* TASK REQUIREMENTS *
Report how many lines in the entries below contain the word "column". Give only the number.

Entries in the collection:
---*---

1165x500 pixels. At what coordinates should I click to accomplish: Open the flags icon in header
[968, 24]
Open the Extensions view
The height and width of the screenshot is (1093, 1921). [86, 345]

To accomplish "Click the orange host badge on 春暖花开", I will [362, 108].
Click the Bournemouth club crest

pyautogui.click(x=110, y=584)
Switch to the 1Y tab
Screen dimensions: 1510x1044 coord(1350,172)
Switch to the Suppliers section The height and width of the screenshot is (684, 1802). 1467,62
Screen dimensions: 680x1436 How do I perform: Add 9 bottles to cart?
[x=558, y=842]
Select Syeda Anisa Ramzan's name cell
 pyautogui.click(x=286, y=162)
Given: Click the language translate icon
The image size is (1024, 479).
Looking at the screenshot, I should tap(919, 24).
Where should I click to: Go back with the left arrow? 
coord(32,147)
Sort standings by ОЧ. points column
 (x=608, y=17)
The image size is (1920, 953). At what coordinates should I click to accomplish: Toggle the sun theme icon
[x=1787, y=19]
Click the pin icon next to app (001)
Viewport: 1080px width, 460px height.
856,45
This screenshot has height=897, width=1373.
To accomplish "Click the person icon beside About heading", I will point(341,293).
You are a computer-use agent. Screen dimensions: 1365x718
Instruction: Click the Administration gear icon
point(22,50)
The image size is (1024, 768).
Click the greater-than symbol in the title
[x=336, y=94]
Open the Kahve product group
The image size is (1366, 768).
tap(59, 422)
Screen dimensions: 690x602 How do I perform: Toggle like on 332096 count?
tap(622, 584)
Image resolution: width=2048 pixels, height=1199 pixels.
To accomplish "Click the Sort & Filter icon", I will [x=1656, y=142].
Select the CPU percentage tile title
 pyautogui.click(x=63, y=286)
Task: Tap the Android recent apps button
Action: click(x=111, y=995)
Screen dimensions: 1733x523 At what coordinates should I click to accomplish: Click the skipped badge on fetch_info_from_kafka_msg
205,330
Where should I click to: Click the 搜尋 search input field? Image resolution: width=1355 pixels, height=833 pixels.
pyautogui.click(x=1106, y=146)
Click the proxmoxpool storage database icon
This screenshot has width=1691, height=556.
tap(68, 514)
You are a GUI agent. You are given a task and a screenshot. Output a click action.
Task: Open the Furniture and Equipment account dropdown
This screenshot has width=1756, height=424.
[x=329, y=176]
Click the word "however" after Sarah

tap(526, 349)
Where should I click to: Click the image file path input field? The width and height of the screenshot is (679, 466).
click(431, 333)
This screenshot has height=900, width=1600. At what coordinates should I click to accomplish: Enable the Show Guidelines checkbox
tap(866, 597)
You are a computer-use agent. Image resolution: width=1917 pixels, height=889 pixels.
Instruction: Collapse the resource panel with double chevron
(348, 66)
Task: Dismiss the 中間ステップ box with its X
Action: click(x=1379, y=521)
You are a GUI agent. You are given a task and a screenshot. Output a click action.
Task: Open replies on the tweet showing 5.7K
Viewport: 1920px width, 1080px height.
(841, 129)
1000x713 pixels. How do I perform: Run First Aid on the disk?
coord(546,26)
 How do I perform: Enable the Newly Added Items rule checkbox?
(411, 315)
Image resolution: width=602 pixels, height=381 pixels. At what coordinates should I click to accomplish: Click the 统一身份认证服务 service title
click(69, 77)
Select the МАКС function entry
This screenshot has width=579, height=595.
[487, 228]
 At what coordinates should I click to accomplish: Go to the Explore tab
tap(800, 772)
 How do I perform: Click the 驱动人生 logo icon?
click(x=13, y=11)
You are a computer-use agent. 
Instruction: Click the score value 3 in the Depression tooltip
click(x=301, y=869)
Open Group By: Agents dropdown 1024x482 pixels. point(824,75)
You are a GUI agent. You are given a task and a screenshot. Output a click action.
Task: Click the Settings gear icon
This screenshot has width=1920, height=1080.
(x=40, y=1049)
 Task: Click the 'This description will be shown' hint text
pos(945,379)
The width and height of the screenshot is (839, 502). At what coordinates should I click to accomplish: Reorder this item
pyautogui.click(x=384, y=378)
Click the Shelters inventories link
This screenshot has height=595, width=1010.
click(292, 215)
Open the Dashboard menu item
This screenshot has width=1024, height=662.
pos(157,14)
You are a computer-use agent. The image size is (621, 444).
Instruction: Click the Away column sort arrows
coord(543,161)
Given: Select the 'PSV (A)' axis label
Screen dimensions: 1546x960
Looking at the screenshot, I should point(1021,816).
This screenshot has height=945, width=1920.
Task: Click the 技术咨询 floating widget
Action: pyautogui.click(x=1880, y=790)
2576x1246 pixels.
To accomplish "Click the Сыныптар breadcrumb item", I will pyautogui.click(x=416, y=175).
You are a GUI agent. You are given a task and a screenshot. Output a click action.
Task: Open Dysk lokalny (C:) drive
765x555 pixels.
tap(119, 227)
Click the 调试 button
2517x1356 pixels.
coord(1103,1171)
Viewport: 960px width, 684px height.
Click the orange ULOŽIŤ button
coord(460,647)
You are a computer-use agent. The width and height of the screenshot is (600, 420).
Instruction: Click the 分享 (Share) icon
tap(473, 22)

---*---

* RESPONSE BELOW *
2